#### EXTRAIT CHOISI:
►
En plus et pour terminer, nous ne pensons pas que cela fait très sérieux dans le monde de l’investissement qui reste quand même d’une rare superficialité, d’expliquer que 85% de son portefeuille est constitué de sociétés qui n’ont pas affiché le moindre profit depuis deux ou trois ans et qui fabriquent des produits qui ne se vendent presque plus, que la direction a été remplacée récemment ou a englouti les liquidités de la société accumulées depuis 3 ans dans des produits structurés dont la valeur reste approximative !

Même à notre niveau « goutte d’eau », nous avons déjà surpris, au détour d’un forum, quelques échanges  sur le sérieux de notre démarche.
◄
#### DONNÉES FOURNIES:
►
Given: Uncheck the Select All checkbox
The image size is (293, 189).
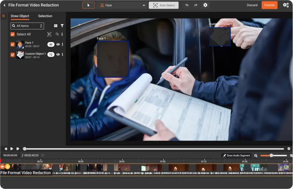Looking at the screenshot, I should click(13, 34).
◄
►
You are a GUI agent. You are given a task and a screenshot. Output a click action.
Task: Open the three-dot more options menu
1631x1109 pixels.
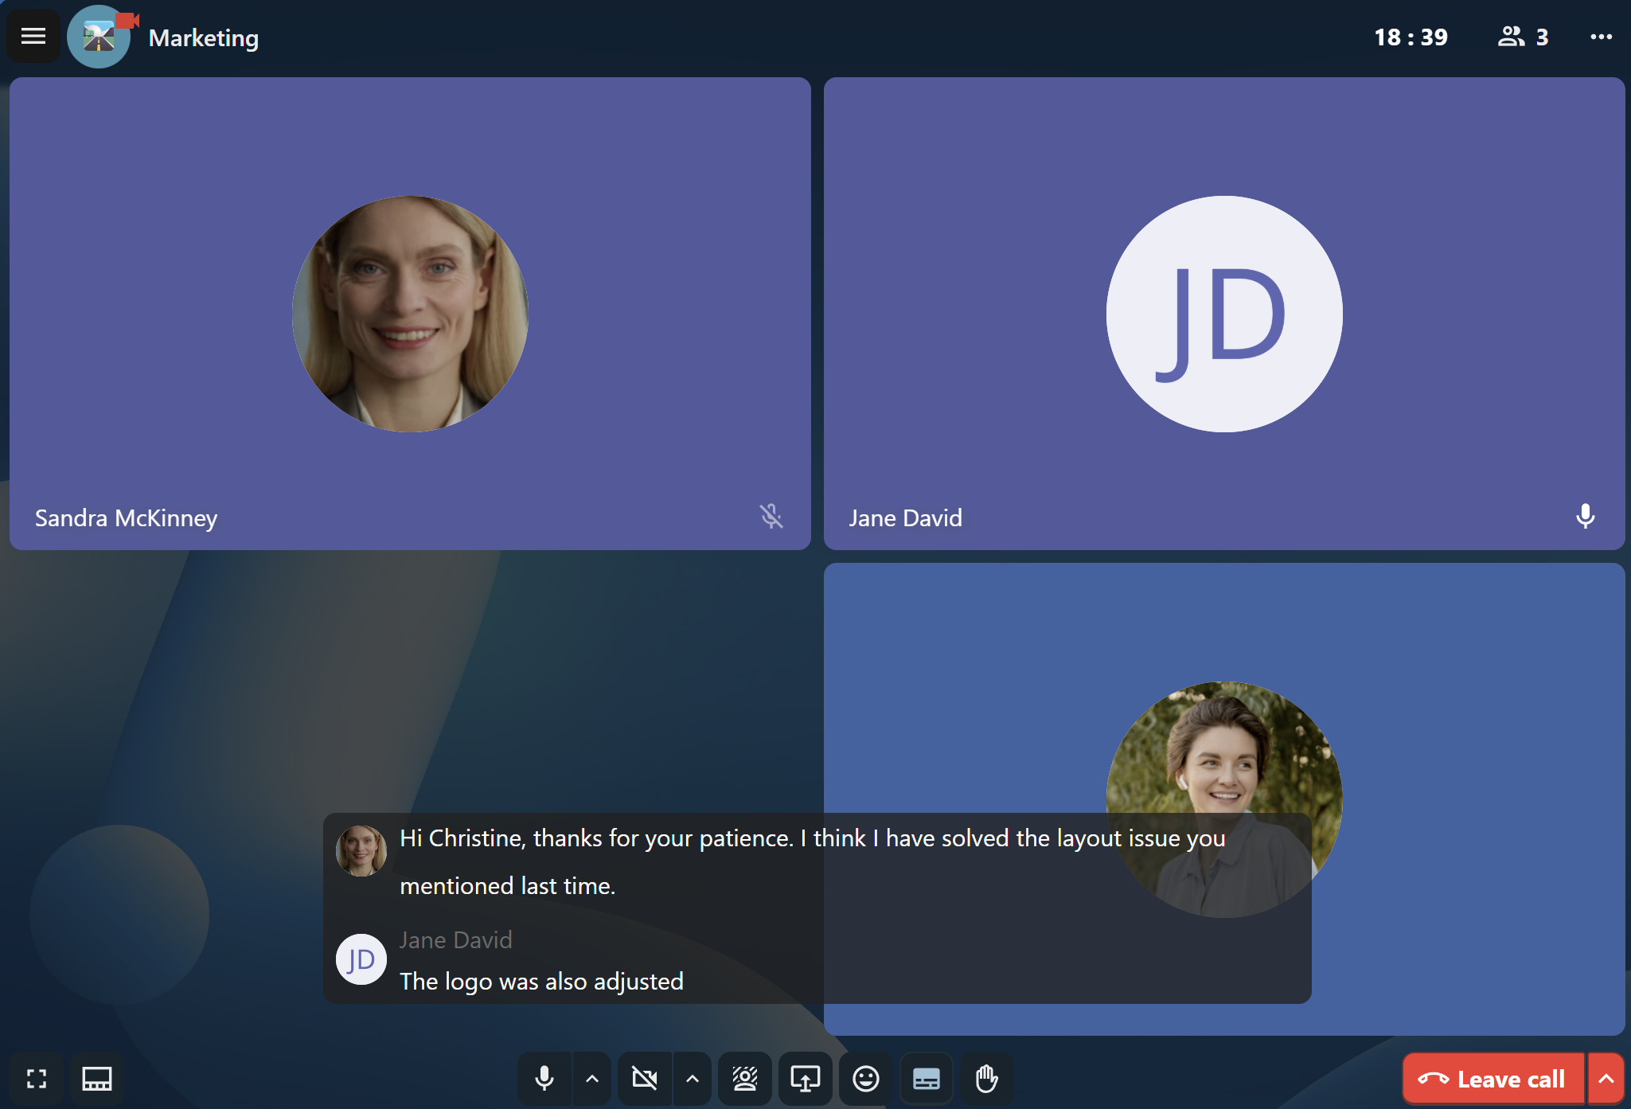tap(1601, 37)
◄
#### CONSIGNES:
- A) Répondez à ces questions sur l'extrait consacré à l'investissement :
(i) Quelle part du portefeuille est constituée de sociétés sans profit ?
(ii) Depuis combien de temps ces sociétés n'ont-elles affiché aucun profit ?
(iii) Où les auteurs ont-ils surpris des échanges sur le sérieux de leur démarche ?
- B) Résumez l'extrait sur l'investissement en deux phrases.
- C) Imprimez, dans l'extrait sur l'investissement, tout le passage allant de « En plus et pour » jusqu'à « de notre démarche. ».
Le matériel fourni n'a aucun rapport avec l'extrait.

#### RÉPONSES:
- A)
(i) 85 %.
(ii) Depuis deux ou trois ans.
(iii) Au détour d'un forum.

- B) Les auteurs jugent peu sérieux, dans le monde de l'investissement, d'expliquer que 85 % d'un portefeuille se compose de sociétés sans profit depuis deux ou trois ans. Ces sociétés fabriquent des produits qui ne se vendent presque plus, ou leur direction a été remplacée ou a englouti leurs liquidités dans des produits structurés, et les auteurs disent avoir déjà surpris sur un forum des échanges sur le sérieux de leur démarche.

- C)
En plus et pour terminer, nous ne pensons pas que cela fait très sérieux dans le monde de l’investissement qui reste quand même d’une rare superficialité, d’expliquer que 85% de son portefeuille est constitué de sociétés qui n’ont pas affiché le moindre profit depuis deux ou trois ans et qui fabriquent des produits qui ne se vendent presque plus, que la direction a été remplacée récemment ou a englouti les liquidités de la société accumulées depuis 3 ans dans des produits structurés dont la valeur reste approximative !

Même à notre niveau « goutte d’eau », nous avons déjà surpris, au détour d’un forum, quelques échanges  sur le sérieux de notre démarche.